EXAMPLES 2-7. Analogously to example 1. The catalyst H-Beta was synthesized by treating the starting zeolite H-Beta (SiO ₂ / Al ₂ O ₃ = 40) with a 0.3 N solution of citric acid at 85-90 ° C for 1 hour. Then the catalyst was calcined in medium air at 550 ° C for 3 h. The degree of crystallinity of the sample is equal to 98% rel. The BET specific surface of the sample is 595 m ² / g, the micropore volume is 0.21 cm ³ / g, the mesopore volume is 0.10 cm ³ / g.
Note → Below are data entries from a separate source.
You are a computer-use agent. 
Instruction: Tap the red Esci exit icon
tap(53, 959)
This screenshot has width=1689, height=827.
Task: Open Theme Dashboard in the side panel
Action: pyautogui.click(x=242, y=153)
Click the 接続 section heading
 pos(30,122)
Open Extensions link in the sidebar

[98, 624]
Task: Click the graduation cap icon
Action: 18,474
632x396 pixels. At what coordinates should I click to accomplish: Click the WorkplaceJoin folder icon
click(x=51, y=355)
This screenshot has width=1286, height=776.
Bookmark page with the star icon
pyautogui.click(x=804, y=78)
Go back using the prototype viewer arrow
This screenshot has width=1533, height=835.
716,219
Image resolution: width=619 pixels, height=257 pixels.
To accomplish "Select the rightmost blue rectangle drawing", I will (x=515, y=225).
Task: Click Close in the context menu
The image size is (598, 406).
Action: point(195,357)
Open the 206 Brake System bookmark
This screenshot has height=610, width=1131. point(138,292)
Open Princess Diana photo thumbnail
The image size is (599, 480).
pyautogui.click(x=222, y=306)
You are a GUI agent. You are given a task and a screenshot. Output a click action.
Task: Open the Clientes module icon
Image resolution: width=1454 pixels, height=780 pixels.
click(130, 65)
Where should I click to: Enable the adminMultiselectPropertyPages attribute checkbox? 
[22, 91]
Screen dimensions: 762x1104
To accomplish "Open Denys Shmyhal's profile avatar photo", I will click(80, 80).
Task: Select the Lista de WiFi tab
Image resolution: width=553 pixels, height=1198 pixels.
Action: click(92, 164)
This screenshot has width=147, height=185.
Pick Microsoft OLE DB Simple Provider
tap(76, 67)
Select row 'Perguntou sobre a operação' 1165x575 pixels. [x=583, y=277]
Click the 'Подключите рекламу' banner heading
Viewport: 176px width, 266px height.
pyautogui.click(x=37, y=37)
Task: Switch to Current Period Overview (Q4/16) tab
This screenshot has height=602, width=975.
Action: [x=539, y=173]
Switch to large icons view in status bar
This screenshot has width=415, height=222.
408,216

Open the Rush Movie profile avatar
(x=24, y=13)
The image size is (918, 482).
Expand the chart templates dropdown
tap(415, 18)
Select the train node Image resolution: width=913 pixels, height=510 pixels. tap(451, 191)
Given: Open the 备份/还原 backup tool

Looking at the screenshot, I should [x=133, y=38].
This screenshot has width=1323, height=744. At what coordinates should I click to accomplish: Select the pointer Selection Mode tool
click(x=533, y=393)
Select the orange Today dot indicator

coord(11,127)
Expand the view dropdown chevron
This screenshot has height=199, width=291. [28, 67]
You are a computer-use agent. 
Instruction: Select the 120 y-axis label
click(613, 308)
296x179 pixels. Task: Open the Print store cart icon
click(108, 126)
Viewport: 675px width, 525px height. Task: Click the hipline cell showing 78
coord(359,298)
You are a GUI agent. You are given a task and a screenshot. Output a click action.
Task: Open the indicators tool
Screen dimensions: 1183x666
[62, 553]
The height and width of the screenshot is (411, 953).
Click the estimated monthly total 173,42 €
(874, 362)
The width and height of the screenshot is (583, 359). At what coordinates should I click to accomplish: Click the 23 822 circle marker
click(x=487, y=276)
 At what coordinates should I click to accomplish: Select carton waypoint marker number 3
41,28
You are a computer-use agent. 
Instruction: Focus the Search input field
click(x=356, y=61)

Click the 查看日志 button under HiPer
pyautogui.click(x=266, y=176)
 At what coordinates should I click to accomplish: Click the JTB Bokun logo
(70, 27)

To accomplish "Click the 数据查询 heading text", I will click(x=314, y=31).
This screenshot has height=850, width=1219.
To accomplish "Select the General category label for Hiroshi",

EXAMPLE 8. Comparative, carried out in the presence of the source of zeolite H-Beta with a molar ratio of SiO ₂ / Al ₂ O ₃ = 40.

EXAMPLE 8. Comparative, performed in the presence of zeolite H-Beta with a ratio of SiO ₂ / Al ₂ O ₃ = 18, according to the patent of Russian Federation №2555844. The conditions and results of the examples are presented in table 1.

The molar ratio of C ₂ H ₅ OH: CH ₂ O: NH ₃ = 1: 0.8: 1.5

* The experiment was carried out in the presence of the initial zeolite H-Beta (SiO ₂ / Al ₂ O ₃ = 40)

** The experiment was carried out in the presence of zeolite H-Beta (SiO ₂ / Al ₂ O ₃ = 18), according to the patent of Russian Federation №2555844

Claims (1)

A method of producing pyridines by gas-phase condensation of ethanol with formaldehyde and ammonia in the presence of an H-Beta zeolite catalyst, characterized in that H-Beta zeolite is used as a catalyst, which is pre-treated with 0.1-0.3 n. an aqueous solution of citric acid, and the reaction is carried out at a temperature of 300-400 ° C and a flow rate of the raw material w, equal to 2-14 h ^-1 , the molar ratio of ethanol: formaldehyde: ammonia is 1.0: 0.8: 1.5.